* [WHAT THIS TASK INVOLVES] Keeping each line exactly as it is, output all of the records.

* [Records contained in a dataset]
"""

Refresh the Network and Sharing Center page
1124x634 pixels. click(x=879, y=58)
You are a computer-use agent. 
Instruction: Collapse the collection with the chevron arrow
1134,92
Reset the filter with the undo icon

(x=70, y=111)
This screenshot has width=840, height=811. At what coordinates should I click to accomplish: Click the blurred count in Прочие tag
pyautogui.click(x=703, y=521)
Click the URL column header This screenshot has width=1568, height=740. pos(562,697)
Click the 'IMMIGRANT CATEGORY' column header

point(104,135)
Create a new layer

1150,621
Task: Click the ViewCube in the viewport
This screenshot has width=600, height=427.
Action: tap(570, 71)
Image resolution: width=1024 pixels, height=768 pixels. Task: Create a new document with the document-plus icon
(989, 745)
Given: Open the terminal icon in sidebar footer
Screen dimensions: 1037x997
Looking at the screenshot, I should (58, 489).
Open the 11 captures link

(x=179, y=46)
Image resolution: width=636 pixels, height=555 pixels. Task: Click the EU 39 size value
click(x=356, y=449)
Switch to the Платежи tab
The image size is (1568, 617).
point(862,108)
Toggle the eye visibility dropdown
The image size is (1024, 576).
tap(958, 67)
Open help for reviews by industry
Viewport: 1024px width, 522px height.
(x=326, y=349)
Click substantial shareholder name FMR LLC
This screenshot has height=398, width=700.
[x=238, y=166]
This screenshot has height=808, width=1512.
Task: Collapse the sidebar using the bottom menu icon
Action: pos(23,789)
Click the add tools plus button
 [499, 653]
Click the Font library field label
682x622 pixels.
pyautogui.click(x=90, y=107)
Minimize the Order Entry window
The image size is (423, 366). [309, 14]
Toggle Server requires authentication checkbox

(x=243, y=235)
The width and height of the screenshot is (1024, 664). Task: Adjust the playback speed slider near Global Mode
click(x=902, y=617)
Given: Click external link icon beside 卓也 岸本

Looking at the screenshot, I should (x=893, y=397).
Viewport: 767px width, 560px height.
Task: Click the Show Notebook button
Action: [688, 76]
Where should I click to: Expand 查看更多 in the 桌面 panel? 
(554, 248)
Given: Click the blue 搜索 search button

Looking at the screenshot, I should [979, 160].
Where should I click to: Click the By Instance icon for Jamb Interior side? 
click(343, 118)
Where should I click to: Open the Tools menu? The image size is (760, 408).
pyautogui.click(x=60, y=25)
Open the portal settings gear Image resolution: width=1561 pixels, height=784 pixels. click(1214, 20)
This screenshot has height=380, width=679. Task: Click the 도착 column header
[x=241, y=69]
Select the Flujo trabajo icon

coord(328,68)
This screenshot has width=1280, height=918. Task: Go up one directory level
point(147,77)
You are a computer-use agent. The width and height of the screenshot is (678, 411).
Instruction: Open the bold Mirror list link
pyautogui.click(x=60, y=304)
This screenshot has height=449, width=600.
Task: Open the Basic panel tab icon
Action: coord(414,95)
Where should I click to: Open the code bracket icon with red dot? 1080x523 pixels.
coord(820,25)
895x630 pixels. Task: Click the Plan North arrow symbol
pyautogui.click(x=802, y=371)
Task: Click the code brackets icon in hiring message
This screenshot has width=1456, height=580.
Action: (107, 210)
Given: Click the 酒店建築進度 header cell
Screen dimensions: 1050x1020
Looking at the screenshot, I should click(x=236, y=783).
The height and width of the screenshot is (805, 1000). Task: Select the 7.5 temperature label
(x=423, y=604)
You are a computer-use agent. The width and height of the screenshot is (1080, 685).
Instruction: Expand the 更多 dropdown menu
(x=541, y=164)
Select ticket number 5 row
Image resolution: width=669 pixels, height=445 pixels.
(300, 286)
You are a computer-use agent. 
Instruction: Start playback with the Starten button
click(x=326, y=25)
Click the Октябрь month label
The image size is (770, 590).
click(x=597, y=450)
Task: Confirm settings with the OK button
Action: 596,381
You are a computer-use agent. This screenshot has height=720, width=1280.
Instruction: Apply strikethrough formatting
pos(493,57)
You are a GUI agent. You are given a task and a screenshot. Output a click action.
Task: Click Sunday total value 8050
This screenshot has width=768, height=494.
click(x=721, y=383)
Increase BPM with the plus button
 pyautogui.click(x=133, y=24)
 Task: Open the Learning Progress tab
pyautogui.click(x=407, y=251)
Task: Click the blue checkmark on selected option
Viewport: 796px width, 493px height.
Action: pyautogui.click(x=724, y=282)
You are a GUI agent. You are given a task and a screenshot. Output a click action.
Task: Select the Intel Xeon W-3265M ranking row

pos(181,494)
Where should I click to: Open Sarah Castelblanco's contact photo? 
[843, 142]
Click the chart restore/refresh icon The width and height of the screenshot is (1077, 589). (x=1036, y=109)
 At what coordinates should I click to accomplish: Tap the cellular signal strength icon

"""

* [RESPONSE AREA]
Refresh the Network and Sharing Center page
1124x634 pixels. click(x=879, y=58)
You are a computer-use agent. 
Instruction: Collapse the collection with the chevron arrow
1134,92
Reset the filter with the undo icon

(x=70, y=111)
This screenshot has width=840, height=811. At what coordinates should I click to accomplish: Click the blurred count in Прочие tag
pyautogui.click(x=703, y=521)
Click the URL column header This screenshot has width=1568, height=740. pos(562,697)
Click the 'IMMIGRANT CATEGORY' column header

point(104,135)
Create a new layer

1150,621
Task: Click the ViewCube in the viewport
This screenshot has width=600, height=427.
Action: tap(570, 71)
Image resolution: width=1024 pixels, height=768 pixels. Task: Create a new document with the document-plus icon
(989, 745)
Given: Open the terminal icon in sidebar footer
Screen dimensions: 1037x997
Looking at the screenshot, I should (58, 489).
Open the 11 captures link

(x=179, y=46)
Image resolution: width=636 pixels, height=555 pixels. Task: Click the EU 39 size value
click(x=356, y=449)
Switch to the Платежи tab
The image size is (1568, 617).
point(862,108)
Toggle the eye visibility dropdown
The image size is (1024, 576).
tap(958, 67)
Open help for reviews by industry
Viewport: 1024px width, 522px height.
(x=326, y=349)
Click substantial shareholder name FMR LLC
This screenshot has height=398, width=700.
[x=238, y=166]
This screenshot has height=808, width=1512.
Task: Collapse the sidebar using the bottom menu icon
Action: pos(23,789)
Click the add tools plus button
 [499, 653]
Click the Font library field label
682x622 pixels.
pyautogui.click(x=90, y=107)
Minimize the Order Entry window
The image size is (423, 366). [309, 14]
Toggle Server requires authentication checkbox

(x=243, y=235)
The width and height of the screenshot is (1024, 664). Task: Adjust the playback speed slider near Global Mode
click(x=902, y=617)
Given: Click external link icon beside 卓也 岸本

Looking at the screenshot, I should (x=893, y=397).
Viewport: 767px width, 560px height.
Task: Click the Show Notebook button
Action: [688, 76]
Where should I click to: Expand 查看更多 in the 桌面 panel? 
(554, 248)
Given: Click the blue 搜索 search button

Looking at the screenshot, I should [979, 160].
Where should I click to: Click the By Instance icon for Jamb Interior side? 
click(343, 118)
Where should I click to: Open the Tools menu? The image size is (760, 408).
pyautogui.click(x=60, y=25)
Open the portal settings gear Image resolution: width=1561 pixels, height=784 pixels. click(1214, 20)
This screenshot has height=380, width=679. Task: Click the 도착 column header
[x=241, y=69]
Select the Flujo trabajo icon

coord(328,68)
This screenshot has width=1280, height=918. Task: Go up one directory level
point(147,77)
You are a computer-use agent. The width and height of the screenshot is (678, 411).
Instruction: Open the bold Mirror list link
pyautogui.click(x=60, y=304)
This screenshot has height=449, width=600.
Task: Open the Basic panel tab icon
Action: coord(414,95)
Where should I click to: Open the code bracket icon with red dot? 1080x523 pixels.
coord(820,25)
895x630 pixels. Task: Click the Plan North arrow symbol
pyautogui.click(x=802, y=371)
Task: Click the code brackets icon in hiring message
This screenshot has width=1456, height=580.
Action: (107, 210)
Given: Click the 酒店建築進度 header cell
Screen dimensions: 1050x1020
Looking at the screenshot, I should click(x=236, y=783).
The height and width of the screenshot is (805, 1000). Task: Select the 7.5 temperature label
(x=423, y=604)
You are a computer-use agent. The width and height of the screenshot is (1080, 685).
Instruction: Expand the 更多 dropdown menu
(x=541, y=164)
Select ticket number 5 row
Image resolution: width=669 pixels, height=445 pixels.
(300, 286)
You are a computer-use agent. 
Instruction: Start playback with the Starten button
click(x=326, y=25)
Click the Октябрь month label
The image size is (770, 590).
click(x=597, y=450)
Task: Confirm settings with the OK button
Action: 596,381
You are a computer-use agent. This screenshot has height=720, width=1280.
Instruction: Apply strikethrough formatting
pos(493,57)
You are a GUI agent. You are given a task and a screenshot. Output a click action.
Task: Click Sunday total value 8050
This screenshot has width=768, height=494.
click(x=721, y=383)
Increase BPM with the plus button
 pyautogui.click(x=133, y=24)
 Task: Open the Learning Progress tab
pyautogui.click(x=407, y=251)
Task: Click the blue checkmark on selected option
Viewport: 796px width, 493px height.
Action: pyautogui.click(x=724, y=282)
You are a GUI agent. You are given a task and a screenshot. Output a click action.
Task: Select the Intel Xeon W-3265M ranking row

pos(181,494)
Where should I click to: Open Sarah Castelblanco's contact photo? 
[843, 142]
Click the chart restore/refresh icon The width and height of the screenshot is (1077, 589). (x=1036, y=109)
 At what coordinates should I click to accomplish: Tap the cellular signal strength icon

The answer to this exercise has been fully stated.